BEGIN DATASET RECORDS

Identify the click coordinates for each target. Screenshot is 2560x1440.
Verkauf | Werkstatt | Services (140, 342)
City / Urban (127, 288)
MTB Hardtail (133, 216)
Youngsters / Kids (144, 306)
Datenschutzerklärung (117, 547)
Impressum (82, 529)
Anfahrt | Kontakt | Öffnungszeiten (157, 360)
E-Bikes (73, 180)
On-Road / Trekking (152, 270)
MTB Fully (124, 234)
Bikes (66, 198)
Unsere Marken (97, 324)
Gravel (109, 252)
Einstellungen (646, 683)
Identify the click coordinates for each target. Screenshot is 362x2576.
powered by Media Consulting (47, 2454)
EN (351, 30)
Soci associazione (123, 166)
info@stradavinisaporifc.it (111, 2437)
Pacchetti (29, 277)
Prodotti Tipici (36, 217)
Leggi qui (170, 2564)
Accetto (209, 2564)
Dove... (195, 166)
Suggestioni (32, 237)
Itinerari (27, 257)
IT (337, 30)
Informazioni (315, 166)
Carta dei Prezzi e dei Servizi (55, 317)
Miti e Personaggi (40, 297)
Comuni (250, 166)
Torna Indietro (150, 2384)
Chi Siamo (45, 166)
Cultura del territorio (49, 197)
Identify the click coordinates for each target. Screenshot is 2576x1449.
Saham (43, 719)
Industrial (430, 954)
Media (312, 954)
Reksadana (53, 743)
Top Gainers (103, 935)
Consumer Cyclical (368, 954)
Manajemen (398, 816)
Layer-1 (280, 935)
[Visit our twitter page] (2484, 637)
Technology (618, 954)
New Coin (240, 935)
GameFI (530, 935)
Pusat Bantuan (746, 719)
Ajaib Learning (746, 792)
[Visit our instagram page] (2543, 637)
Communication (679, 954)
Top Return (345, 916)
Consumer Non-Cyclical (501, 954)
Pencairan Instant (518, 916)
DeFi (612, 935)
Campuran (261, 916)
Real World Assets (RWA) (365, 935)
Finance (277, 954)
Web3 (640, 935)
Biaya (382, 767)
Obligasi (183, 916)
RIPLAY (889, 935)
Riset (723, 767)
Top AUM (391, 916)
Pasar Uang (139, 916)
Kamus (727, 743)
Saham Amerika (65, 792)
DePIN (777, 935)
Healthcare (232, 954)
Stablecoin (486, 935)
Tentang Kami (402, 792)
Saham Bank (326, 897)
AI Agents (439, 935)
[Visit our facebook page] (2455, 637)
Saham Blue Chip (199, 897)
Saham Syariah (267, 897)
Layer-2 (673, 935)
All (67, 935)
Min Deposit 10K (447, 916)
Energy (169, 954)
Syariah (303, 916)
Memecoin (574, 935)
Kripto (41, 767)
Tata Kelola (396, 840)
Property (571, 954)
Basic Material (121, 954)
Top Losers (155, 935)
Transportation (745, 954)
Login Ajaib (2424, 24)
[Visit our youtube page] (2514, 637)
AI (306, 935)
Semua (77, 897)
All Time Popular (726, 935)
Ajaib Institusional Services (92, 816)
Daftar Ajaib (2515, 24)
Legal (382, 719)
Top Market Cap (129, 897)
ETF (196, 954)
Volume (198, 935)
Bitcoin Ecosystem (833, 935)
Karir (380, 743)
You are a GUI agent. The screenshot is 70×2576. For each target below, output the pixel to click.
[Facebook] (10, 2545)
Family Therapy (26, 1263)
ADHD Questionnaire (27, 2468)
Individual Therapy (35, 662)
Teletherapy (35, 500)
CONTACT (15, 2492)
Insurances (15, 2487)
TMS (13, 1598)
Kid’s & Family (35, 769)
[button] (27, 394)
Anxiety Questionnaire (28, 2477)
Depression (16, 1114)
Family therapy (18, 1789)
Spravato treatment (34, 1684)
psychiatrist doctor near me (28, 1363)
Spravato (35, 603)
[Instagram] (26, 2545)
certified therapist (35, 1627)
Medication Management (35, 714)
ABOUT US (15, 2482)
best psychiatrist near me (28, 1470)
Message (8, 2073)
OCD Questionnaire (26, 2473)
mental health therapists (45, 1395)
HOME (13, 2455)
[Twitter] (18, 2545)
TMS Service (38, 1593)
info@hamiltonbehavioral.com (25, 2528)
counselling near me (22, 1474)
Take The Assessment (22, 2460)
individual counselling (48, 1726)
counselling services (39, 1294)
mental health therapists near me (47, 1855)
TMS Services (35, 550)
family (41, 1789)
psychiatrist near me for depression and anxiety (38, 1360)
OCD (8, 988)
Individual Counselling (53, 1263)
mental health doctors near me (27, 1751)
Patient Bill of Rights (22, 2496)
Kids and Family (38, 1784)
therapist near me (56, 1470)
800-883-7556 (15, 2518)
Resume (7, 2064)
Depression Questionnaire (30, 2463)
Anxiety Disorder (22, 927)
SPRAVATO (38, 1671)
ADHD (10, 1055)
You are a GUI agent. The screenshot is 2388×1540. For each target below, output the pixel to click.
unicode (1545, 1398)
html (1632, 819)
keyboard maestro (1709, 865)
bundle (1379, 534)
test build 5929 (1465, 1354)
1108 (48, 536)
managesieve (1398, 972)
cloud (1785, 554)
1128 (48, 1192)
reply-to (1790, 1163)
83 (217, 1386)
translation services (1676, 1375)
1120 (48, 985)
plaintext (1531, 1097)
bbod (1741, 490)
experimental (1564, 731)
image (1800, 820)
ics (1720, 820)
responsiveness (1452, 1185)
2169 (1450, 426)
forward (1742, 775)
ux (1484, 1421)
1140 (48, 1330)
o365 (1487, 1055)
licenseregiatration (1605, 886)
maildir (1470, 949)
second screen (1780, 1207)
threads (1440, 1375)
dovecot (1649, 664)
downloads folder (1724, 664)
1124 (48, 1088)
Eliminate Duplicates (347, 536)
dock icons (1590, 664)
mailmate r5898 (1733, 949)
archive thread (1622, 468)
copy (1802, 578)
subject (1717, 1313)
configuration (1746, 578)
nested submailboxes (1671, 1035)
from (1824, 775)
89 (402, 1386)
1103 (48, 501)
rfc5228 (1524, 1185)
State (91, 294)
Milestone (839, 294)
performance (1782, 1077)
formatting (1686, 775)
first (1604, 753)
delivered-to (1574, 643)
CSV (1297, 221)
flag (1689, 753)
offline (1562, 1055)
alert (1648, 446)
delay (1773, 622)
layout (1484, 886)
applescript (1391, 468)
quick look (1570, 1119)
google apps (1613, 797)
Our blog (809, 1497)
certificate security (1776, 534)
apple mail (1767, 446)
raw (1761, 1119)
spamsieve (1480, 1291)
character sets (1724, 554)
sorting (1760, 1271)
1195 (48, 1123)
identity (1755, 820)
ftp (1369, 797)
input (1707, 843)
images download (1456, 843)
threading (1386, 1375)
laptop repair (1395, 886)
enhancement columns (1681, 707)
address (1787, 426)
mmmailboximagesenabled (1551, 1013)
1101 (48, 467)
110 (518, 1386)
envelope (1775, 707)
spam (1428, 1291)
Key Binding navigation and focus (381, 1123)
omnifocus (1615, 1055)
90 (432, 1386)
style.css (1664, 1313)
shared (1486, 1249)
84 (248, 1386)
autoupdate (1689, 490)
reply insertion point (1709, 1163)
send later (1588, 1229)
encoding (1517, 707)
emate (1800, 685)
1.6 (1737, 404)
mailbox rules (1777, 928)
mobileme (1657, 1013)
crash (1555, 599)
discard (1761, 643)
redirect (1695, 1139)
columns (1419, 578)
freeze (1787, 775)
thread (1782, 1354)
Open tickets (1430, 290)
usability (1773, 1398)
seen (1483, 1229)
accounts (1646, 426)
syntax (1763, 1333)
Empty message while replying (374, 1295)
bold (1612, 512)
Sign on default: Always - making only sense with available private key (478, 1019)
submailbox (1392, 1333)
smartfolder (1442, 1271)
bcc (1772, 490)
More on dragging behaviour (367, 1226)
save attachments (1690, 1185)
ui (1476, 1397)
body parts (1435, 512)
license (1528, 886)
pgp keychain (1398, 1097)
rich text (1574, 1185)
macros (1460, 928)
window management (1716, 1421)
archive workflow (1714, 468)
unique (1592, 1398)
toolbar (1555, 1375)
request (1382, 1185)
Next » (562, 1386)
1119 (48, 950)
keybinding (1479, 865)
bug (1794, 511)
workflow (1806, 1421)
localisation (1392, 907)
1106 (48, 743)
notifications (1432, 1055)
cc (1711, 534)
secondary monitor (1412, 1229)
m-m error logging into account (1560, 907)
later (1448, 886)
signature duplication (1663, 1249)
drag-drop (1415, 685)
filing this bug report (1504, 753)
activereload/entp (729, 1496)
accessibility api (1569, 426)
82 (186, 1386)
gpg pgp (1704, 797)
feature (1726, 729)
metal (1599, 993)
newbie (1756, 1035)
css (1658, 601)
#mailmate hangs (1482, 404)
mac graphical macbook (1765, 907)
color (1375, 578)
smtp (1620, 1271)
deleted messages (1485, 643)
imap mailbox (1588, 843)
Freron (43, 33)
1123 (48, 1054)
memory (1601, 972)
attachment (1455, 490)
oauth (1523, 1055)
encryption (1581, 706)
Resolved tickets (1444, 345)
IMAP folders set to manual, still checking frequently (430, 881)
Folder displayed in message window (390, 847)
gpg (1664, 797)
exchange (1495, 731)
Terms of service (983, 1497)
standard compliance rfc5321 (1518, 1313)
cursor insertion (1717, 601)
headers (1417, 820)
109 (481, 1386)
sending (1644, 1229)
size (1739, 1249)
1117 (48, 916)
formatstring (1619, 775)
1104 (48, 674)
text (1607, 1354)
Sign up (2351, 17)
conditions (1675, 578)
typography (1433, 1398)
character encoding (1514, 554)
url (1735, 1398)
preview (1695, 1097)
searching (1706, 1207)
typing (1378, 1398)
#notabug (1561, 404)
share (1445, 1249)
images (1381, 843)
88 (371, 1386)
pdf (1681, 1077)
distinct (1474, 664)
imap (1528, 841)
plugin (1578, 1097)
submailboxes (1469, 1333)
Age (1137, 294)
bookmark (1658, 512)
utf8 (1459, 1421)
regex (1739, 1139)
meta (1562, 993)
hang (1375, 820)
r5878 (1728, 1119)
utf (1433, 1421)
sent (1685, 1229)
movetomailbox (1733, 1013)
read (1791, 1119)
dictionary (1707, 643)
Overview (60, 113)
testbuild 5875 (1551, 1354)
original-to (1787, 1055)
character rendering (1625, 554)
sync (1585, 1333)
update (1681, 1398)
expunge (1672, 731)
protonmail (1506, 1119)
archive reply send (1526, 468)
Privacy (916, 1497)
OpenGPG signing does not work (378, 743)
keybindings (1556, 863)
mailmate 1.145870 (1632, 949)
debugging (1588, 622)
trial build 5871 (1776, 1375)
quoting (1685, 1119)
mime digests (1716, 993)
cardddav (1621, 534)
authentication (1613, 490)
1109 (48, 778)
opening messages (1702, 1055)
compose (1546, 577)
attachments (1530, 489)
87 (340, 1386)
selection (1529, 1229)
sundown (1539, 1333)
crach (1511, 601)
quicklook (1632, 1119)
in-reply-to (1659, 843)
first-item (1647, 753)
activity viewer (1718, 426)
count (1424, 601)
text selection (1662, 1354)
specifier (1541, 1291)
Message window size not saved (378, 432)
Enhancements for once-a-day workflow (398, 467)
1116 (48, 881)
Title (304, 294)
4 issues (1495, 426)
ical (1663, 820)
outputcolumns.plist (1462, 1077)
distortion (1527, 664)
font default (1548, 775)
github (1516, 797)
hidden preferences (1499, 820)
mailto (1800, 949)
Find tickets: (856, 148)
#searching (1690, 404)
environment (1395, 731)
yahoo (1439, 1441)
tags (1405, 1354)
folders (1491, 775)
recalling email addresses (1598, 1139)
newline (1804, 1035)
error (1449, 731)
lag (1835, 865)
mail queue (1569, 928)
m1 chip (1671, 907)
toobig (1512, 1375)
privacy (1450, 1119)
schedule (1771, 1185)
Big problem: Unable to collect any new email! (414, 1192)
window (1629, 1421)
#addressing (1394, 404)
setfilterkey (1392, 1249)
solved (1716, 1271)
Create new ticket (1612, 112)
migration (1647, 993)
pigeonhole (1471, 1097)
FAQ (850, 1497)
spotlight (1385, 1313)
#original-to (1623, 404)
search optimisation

END DATASET RECORDS

■ AIM OF THE TASK: Reproduce, character for character, only the lines of the preceding data that start at the line with "rfc5228 (1524, 1185)" and end at the line with "apple mail (1767, 446)", both included.

■ RESPONSE:
rfc5228 (1524, 1185)
State (91, 294)
Milestone (839, 294)
performance (1782, 1077)
formatting (1686, 775)
first (1604, 753)
delivered-to (1574, 643)
CSV (1297, 221)
flag (1689, 753)
offline (1562, 1055)
alert (1648, 446)
delay (1773, 622)
layout (1484, 886)
applescript (1391, 468)
quick look (1570, 1119)
google apps (1613, 797)
Our blog (809, 1497)
certificate security (1776, 534)
apple mail (1767, 446)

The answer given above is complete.